YOUR INSTRUCTIONS:
Nothing is to be left out: repeat every entry exactly as given.

SUPPLIED ENTRIES:
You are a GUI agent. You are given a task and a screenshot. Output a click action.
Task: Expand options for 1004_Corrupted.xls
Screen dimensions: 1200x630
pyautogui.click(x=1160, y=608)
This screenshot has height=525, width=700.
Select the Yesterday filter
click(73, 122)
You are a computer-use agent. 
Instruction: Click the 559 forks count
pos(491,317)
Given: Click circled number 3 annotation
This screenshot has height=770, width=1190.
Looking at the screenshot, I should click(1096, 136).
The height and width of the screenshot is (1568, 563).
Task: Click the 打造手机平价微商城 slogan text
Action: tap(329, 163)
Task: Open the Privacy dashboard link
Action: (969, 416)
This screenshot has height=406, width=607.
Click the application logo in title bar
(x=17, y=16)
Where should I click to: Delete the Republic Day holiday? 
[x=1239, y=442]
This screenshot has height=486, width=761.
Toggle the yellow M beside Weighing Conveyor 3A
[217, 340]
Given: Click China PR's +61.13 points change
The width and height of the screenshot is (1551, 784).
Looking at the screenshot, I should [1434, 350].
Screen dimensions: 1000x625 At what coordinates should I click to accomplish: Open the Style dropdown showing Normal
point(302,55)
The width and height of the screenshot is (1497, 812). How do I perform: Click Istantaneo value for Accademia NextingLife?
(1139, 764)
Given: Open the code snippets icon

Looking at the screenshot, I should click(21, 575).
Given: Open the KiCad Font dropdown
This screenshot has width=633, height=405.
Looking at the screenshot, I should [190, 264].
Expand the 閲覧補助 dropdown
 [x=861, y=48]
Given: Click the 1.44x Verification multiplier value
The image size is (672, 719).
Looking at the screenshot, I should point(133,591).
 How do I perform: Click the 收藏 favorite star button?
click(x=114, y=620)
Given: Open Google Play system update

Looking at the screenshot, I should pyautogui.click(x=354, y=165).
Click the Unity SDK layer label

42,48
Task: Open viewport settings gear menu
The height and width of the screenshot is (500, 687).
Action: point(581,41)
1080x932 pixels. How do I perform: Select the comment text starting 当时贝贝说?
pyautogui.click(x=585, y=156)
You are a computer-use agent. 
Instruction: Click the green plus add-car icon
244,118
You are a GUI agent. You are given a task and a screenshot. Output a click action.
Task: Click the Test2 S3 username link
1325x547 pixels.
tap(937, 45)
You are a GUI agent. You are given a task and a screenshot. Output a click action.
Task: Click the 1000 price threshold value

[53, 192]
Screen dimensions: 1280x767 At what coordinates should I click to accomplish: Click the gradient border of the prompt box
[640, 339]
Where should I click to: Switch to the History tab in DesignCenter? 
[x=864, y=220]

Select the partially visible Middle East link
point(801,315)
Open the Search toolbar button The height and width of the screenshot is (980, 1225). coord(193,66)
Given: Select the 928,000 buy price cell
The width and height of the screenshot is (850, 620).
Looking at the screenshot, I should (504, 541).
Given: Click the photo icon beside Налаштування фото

SOLUTION TO THIS TASK:
You are a GUI agent. You are given a task and a screenshot. Output a click action.
Task: Expand options for 1004_Corrupted.xls
Screen dimensions: 1200x630
pyautogui.click(x=1160, y=608)
This screenshot has height=525, width=700.
Select the Yesterday filter
click(73, 122)
You are a computer-use agent. 
Instruction: Click the 559 forks count
pos(491,317)
Given: Click circled number 3 annotation
This screenshot has height=770, width=1190.
Looking at the screenshot, I should click(1096, 136).
The height and width of the screenshot is (1568, 563).
Task: Click the 打造手机平价微商城 slogan text
Action: tap(329, 163)
Task: Open the Privacy dashboard link
Action: (969, 416)
This screenshot has height=406, width=607.
Click the application logo in title bar
(x=17, y=16)
Where should I click to: Delete the Republic Day holiday? 
[x=1239, y=442]
This screenshot has height=486, width=761.
Toggle the yellow M beside Weighing Conveyor 3A
[217, 340]
Given: Click China PR's +61.13 points change
The width and height of the screenshot is (1551, 784).
Looking at the screenshot, I should [1434, 350].
Screen dimensions: 1000x625 At what coordinates should I click to accomplish: Open the Style dropdown showing Normal
point(302,55)
The width and height of the screenshot is (1497, 812). How do I perform: Click Istantaneo value for Accademia NextingLife?
(1139, 764)
Given: Open the code snippets icon

Looking at the screenshot, I should click(21, 575).
Given: Open the KiCad Font dropdown
This screenshot has width=633, height=405.
Looking at the screenshot, I should [190, 264].
Expand the 閲覧補助 dropdown
 [x=861, y=48]
Given: Click the 1.44x Verification multiplier value
The image size is (672, 719).
Looking at the screenshot, I should point(133,591).
 How do I perform: Click the 收藏 favorite star button?
click(x=114, y=620)
Given: Open Google Play system update

Looking at the screenshot, I should pyautogui.click(x=354, y=165).
Click the Unity SDK layer label

42,48
Task: Open viewport settings gear menu
The height and width of the screenshot is (500, 687).
Action: point(581,41)
1080x932 pixels. How do I perform: Select the comment text starting 当时贝贝说?
pyautogui.click(x=585, y=156)
You are a computer-use agent. 
Instruction: Click the green plus add-car icon
244,118
You are a GUI agent. You are given a task and a screenshot. Output a click action.
Task: Click the Test2 S3 username link
1325x547 pixels.
tap(937, 45)
You are a GUI agent. You are given a task and a screenshot. Output a click action.
Task: Click the 1000 price threshold value

[53, 192]
Screen dimensions: 1280x767 At what coordinates should I click to accomplish: Click the gradient border of the prompt box
[640, 339]
Where should I click to: Switch to the History tab in DesignCenter? 
[x=864, y=220]

Select the partially visible Middle East link
point(801,315)
Open the Search toolbar button The height and width of the screenshot is (980, 1225). coord(193,66)
Given: Select the 928,000 buy price cell
The width and height of the screenshot is (850, 620).
Looking at the screenshot, I should (504, 541).
Given: Click the photo icon beside Налаштування фото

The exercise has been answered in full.